[Source data]

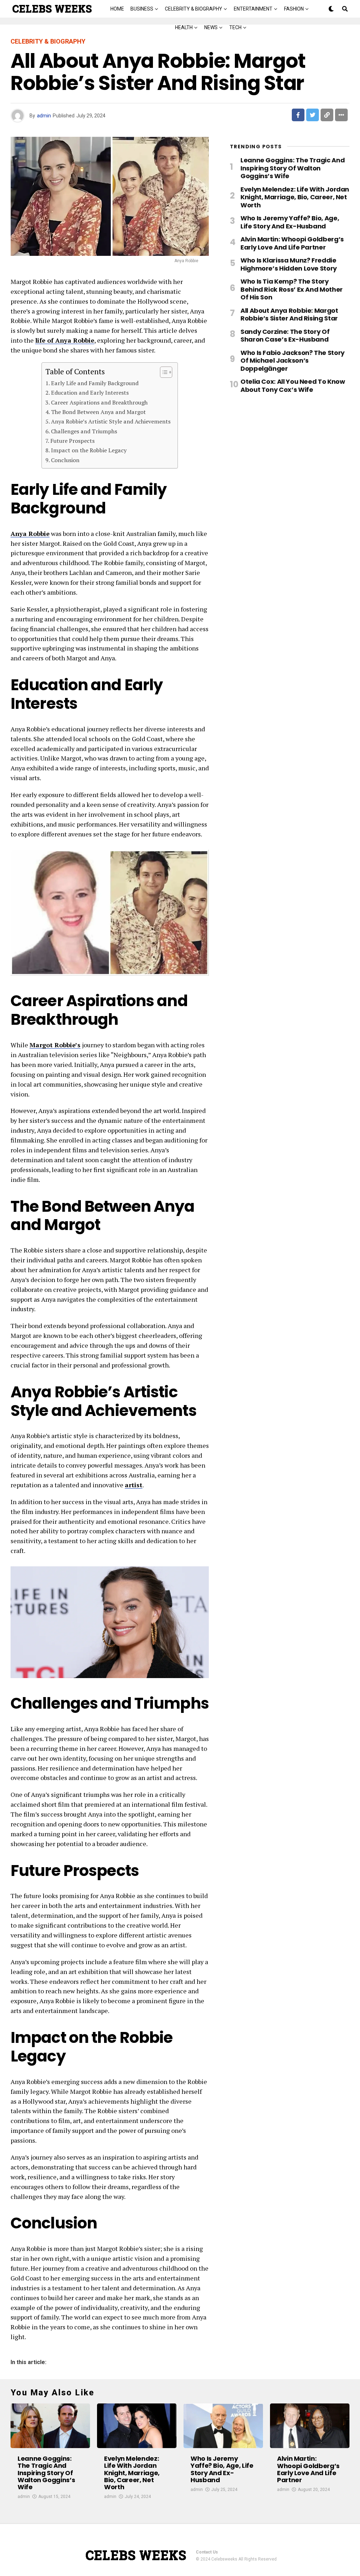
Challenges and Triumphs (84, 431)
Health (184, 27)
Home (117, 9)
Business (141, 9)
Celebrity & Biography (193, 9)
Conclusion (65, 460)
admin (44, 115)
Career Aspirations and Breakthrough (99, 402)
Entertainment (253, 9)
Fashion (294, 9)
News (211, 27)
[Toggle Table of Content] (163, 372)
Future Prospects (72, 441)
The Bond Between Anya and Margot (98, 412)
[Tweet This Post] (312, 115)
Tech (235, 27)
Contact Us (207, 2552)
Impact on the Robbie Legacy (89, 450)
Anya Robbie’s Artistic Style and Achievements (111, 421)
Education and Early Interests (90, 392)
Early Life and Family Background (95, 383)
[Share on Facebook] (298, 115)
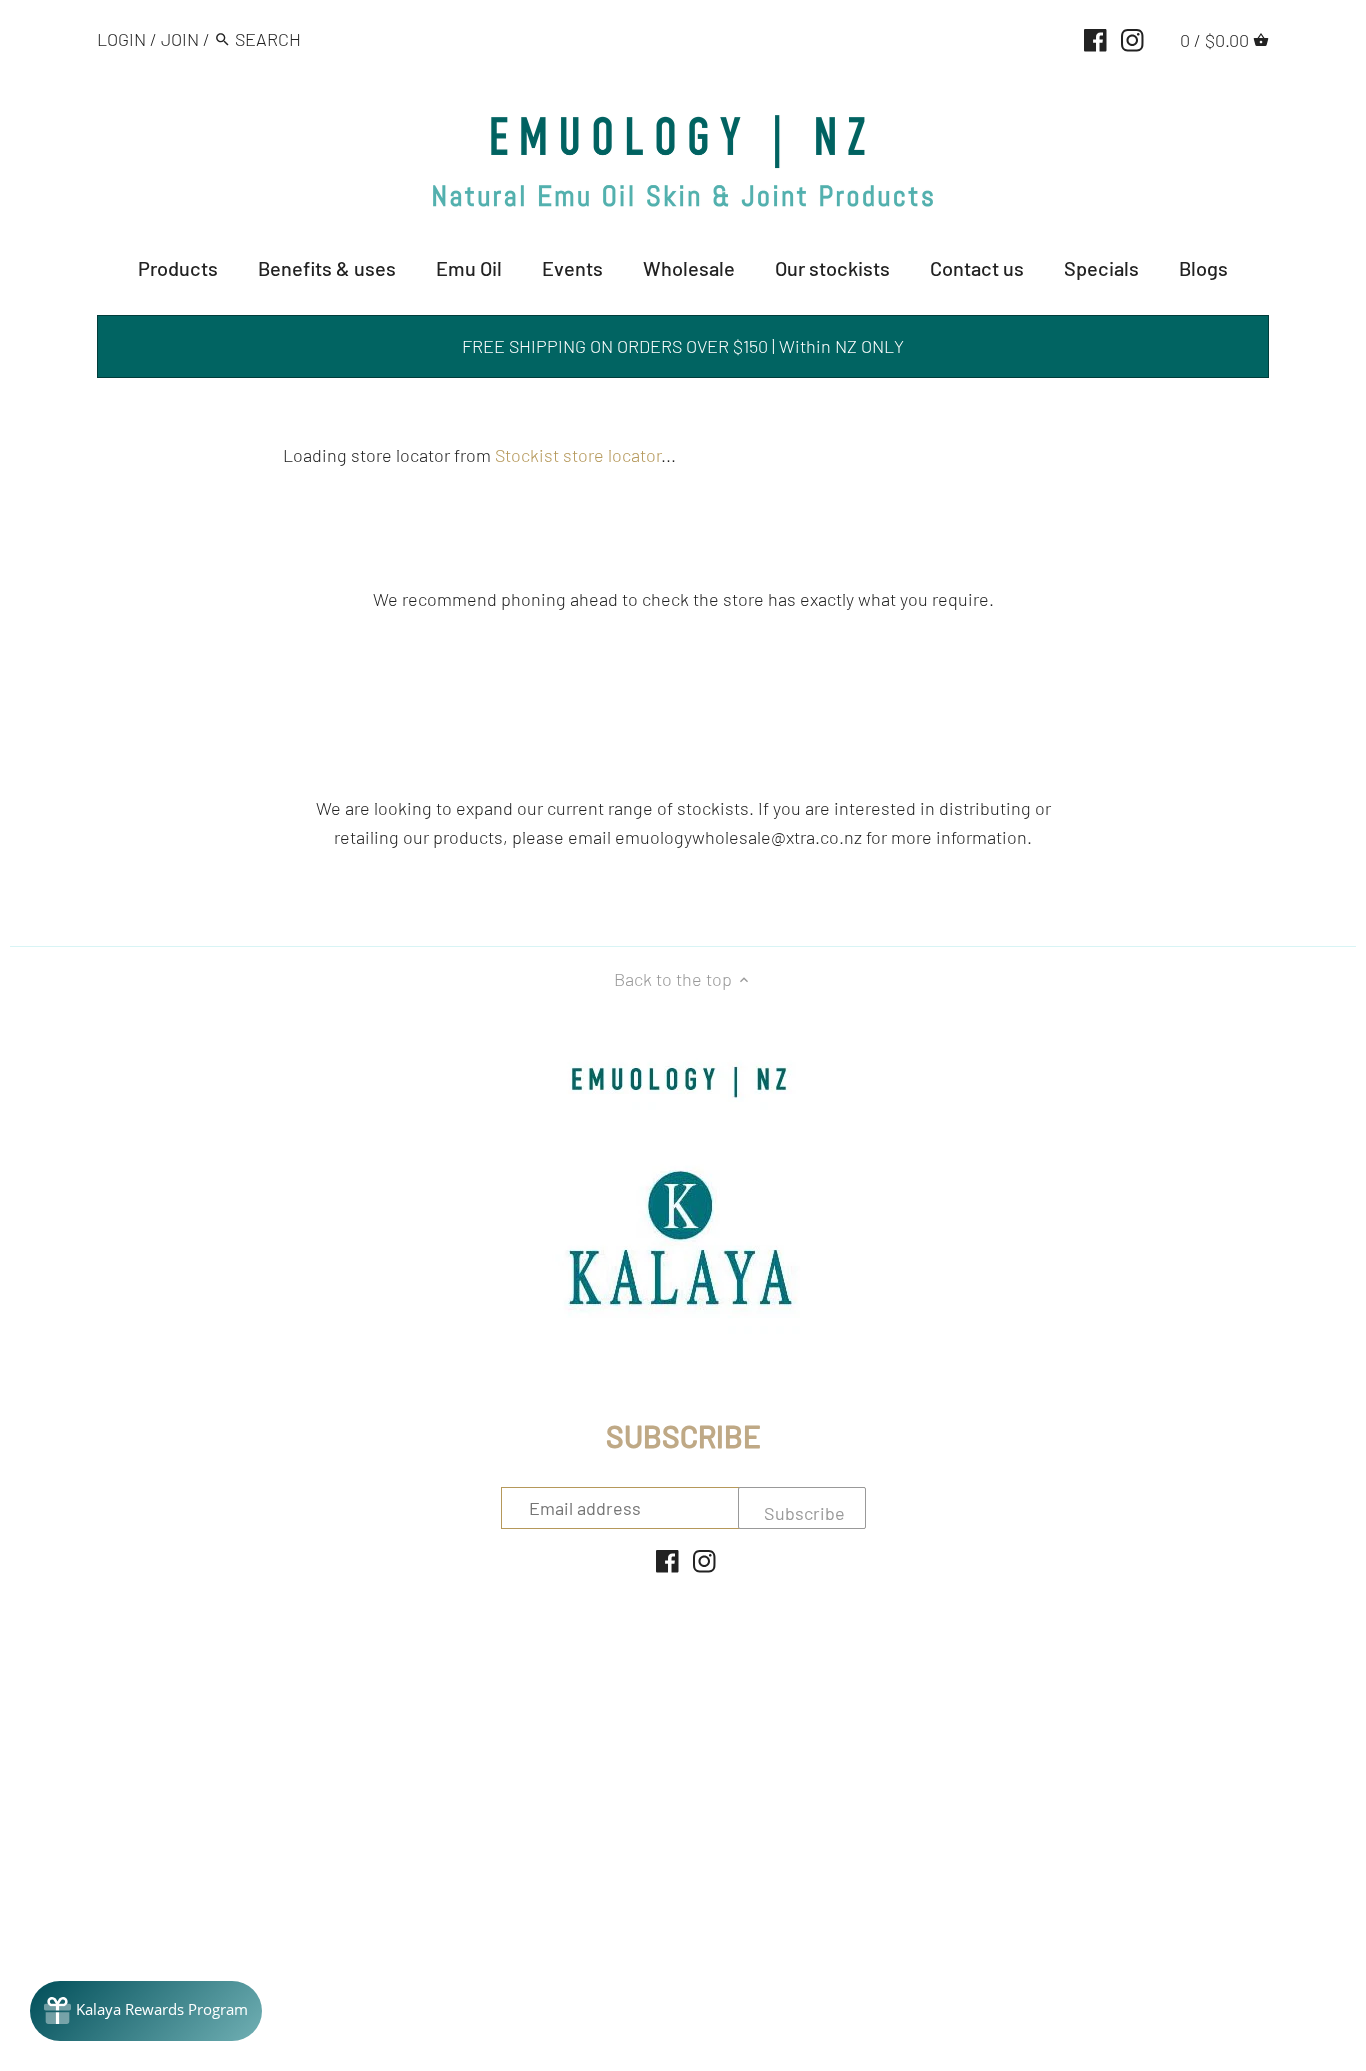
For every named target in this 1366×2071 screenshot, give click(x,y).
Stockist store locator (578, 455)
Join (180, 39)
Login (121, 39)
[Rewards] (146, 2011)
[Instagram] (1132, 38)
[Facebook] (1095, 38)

[Task details] A word-for-word copy of all the data, without pictures, is the expected output.

[Answer box]
Challenges and Triumphs (84, 431)
Health (184, 27)
Home (117, 9)
Business (141, 9)
Celebrity & Biography (193, 9)
Conclusion (65, 460)
admin (44, 115)
Career Aspirations and Breakthrough (99, 402)
Entertainment (253, 9)
Fashion (294, 9)
News (211, 27)
[Toggle Table of Content] (163, 372)
Future Prospects (72, 441)
The Bond Between Anya and Margot (98, 412)
[Tweet This Post] (312, 115)
Tech (235, 27)
Contact Us (207, 2552)
Impact on the Robbie Legacy (89, 450)
Anya Robbie’s Artistic Style and Achievements (111, 421)
Education and Early Interests (90, 392)
Early Life and Family Background (95, 383)
[Share on Facebook] (298, 115)
For every named target in this 1366×2071 screenshot, give click(x,y).
Stockist store locator (578, 455)
Join (180, 39)
Login (121, 39)
[Rewards] (146, 2011)
[Instagram] (1132, 38)
[Facebook] (1095, 38)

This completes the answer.